Begin Records

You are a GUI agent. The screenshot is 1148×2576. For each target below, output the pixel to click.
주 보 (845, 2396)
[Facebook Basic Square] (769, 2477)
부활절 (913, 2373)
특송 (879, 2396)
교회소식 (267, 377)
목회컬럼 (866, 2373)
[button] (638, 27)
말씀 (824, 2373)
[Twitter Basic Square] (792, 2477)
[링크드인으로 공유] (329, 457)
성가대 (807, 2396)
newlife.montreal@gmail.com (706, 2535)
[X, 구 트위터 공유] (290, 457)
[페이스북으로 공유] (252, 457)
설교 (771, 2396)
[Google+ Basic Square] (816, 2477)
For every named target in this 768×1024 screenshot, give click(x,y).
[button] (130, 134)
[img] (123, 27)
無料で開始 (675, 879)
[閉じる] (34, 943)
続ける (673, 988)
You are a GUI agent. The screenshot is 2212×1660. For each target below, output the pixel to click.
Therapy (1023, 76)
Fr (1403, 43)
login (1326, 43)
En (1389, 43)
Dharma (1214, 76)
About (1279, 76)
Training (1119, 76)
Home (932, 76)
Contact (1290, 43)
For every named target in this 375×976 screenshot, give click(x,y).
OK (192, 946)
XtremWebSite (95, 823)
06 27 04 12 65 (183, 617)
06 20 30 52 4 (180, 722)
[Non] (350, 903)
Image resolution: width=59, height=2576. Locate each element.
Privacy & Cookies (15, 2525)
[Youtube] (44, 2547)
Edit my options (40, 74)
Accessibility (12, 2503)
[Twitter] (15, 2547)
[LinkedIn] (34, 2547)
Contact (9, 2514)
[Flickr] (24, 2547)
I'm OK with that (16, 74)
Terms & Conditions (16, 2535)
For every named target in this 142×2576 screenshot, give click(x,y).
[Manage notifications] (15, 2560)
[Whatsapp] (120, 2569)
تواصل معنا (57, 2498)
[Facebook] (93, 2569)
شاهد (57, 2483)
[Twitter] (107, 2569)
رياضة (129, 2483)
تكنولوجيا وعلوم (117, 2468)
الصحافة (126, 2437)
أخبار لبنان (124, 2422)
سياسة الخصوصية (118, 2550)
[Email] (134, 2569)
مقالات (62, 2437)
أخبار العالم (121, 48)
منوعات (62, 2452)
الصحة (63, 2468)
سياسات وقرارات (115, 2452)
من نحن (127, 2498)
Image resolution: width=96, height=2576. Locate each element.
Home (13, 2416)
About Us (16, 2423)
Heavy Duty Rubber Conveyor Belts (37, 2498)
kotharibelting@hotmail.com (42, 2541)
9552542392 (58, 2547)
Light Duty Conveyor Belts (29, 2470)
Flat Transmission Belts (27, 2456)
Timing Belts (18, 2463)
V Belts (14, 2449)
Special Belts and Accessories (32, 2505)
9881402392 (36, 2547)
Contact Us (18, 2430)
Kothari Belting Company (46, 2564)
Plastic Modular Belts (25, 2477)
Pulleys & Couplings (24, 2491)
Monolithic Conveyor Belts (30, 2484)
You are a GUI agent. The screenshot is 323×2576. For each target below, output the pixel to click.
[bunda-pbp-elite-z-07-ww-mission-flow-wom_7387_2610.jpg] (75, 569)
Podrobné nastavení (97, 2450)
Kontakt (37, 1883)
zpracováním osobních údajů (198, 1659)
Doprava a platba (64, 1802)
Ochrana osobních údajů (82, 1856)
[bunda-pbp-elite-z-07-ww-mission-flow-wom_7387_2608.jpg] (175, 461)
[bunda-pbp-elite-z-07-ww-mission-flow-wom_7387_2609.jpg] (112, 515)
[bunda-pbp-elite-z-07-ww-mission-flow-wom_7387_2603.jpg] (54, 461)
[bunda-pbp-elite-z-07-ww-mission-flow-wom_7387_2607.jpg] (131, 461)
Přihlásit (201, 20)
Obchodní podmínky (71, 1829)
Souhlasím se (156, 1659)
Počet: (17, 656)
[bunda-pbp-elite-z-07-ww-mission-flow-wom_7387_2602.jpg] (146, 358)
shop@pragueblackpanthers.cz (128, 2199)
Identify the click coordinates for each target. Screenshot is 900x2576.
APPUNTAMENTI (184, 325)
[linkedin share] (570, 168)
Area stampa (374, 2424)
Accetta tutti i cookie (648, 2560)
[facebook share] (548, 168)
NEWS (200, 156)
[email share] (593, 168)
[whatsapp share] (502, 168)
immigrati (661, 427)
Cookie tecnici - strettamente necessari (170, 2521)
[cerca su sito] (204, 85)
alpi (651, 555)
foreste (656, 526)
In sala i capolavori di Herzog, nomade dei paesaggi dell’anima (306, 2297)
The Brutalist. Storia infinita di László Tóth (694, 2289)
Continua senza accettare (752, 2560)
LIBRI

End Records

__Task requirements__
Please set out every line of the listing above as a numbered list, leaving out any blank lines.

__Finished answer__
1. You are a GUI agent. The screenshot is 1148×2576. For each target below, output the pixel to click.
2. 주 보 (845, 2396)
3. [Facebook Basic Square] (769, 2477)
4. 부활절 (913, 2373)
5. 특송 (879, 2396)
6. 교회소식 (267, 377)
7. 목회컬럼 (866, 2373)
8. [button] (638, 27)
9. 말씀 (824, 2373)
10. [Twitter Basic Square] (792, 2477)
11. [링크드인으로 공유] (329, 457)
12. 성가대 (807, 2396)
13. newlife.montreal@gmail.com (706, 2535)
14. [X, 구 트위터 공유] (290, 457)
15. [페이스북으로 공유] (252, 457)
16. 설교 (771, 2396)
17. [Google+ Basic Square] (816, 2477)
18. For every named target in this 768×1024 screenshot, give click(x,y).
19. [button] (130, 134)
20. [img] (123, 27)
21. 無料で開始 (675, 879)
22. [閉じる] (34, 943)
23. 続ける (673, 988)
24. You are a GUI agent. The screenshot is 2212×1660. For each target below, output the pixel to click.
25. Therapy (1023, 76)
26. Fr (1403, 43)
27. login (1326, 43)
28. En (1389, 43)
29. Dharma (1214, 76)
30. About (1279, 76)
31. Training (1119, 76)
32. Home (932, 76)
33. Contact (1290, 43)
34. For every named target in this 375×976 screenshot, give click(x,y).
35. OK (192, 946)
36. XtremWebSite (95, 823)
37. 06 27 04 12 65 (183, 617)
38. 06 20 30 52 4 (180, 722)
39. [Non] (350, 903)
40. Image resolution: width=59, height=2576. Locate each element.
41. Privacy & Cookies (15, 2525)
42. [Youtube] (44, 2547)
43. Edit my options (40, 74)
44. Accessibility (12, 2503)
45. [Twitter] (15, 2547)
46. [LinkedIn] (34, 2547)
47. Contact (9, 2514)
48. [Flickr] (24, 2547)
49. I'm OK with that (16, 74)
50. Terms & Conditions (16, 2535)
51. For every named target in this 142×2576 screenshot, give click(x,y).
52. [Manage notifications] (15, 2560)
53. [Whatsapp] (120, 2569)
54. تواصل معنا (57, 2498)
55. [Facebook] (93, 2569)
56. شاهد (57, 2483)
57. [Twitter] (107, 2569)
58. رياضة (129, 2483)
59. تكنولوجيا وعلوم (117, 2468)
60. الصحافة (126, 2437)
61. أخبار لبنان (124, 2422)
62. سياسة الخصوصية (118, 2550)
63. [Email] (134, 2569)
64. مقالات (62, 2437)
65. أخبار العالم (121, 48)
66. منوعات (62, 2452)
67. الصحة (63, 2468)
68. سياسات وقرارات (115, 2452)
69. من نحن (127, 2498)
70. Image resolution: width=96, height=2576. Locate each element.
71. Home (13, 2416)
72. About Us (16, 2423)
73. Heavy Duty Rubber Conveyor Belts (37, 2498)
74. kotharibelting@hotmail.com (42, 2541)
75. 9552542392 (58, 2547)
76. Light Duty Conveyor Belts (29, 2470)
77. Flat Transmission Belts (27, 2456)
78. Timing Belts (18, 2463)
79. V Belts (14, 2449)
80. Special Belts and Accessories (32, 2505)
81. 9881402392 (36, 2547)
82. Contact Us (18, 2430)
83. Kothari Belting Company (46, 2564)
84. Plastic Modular Belts (25, 2477)
85. Pulleys & Couplings (24, 2491)
86. Monolithic Conveyor Belts (30, 2484)
87. You are a GUI agent. The screenshot is 323×2576. For each target below, output the pixel to click.
88. [bunda-pbp-elite-z-07-ww-mission-flow-wom_7387_2610.jpg] (75, 569)
89. Podrobné nastavení (97, 2450)
90. Kontakt (37, 1883)
91. zpracováním osobních údajů (198, 1659)
92. Doprava a platba (64, 1802)
93. Ochrana osobních údajů (82, 1856)
94. [bunda-pbp-elite-z-07-ww-mission-flow-wom_7387_2608.jpg] (175, 461)
95. [bunda-pbp-elite-z-07-ww-mission-flow-wom_7387_2609.jpg] (112, 515)
96. [bunda-pbp-elite-z-07-ww-mission-flow-wom_7387_2603.jpg] (54, 461)
97. [bunda-pbp-elite-z-07-ww-mission-flow-wom_7387_2607.jpg] (131, 461)
98. Přihlásit (201, 20)
99. Obchodní podmínky (71, 1829)
100. Souhlasím se (156, 1659)
101. Počet: (17, 656)
102. [bunda-pbp-elite-z-07-ww-mission-flow-wom_7387_2602.jpg] (146, 358)
103. shop@pragueblackpanthers.cz (128, 2199)
104. Identify the click coordinates for each target. Screenshot is 900x2576.
105. APPUNTAMENTI (184, 325)
106. [linkedin share] (570, 168)
107. Area stampa (374, 2424)
108. Accetta tutti i cookie (648, 2560)
109. [facebook share] (548, 168)
110. NEWS (200, 156)
111. [email share] (593, 168)
112. [whatsapp share] (502, 168)
113. immigrati (661, 427)
114. Cookie tecnici - strettamente necessari (170, 2521)
115. [cerca su sito] (204, 85)
116. alpi (651, 555)
117. foreste (656, 526)
118. In sala i capolavori di Herzog, nomade dei paesaggi dell’anima (306, 2297)
119. The Brutalist. Storia infinita di László Tóth (694, 2289)
120. Continua senza accettare (752, 2560)
121. LIBRI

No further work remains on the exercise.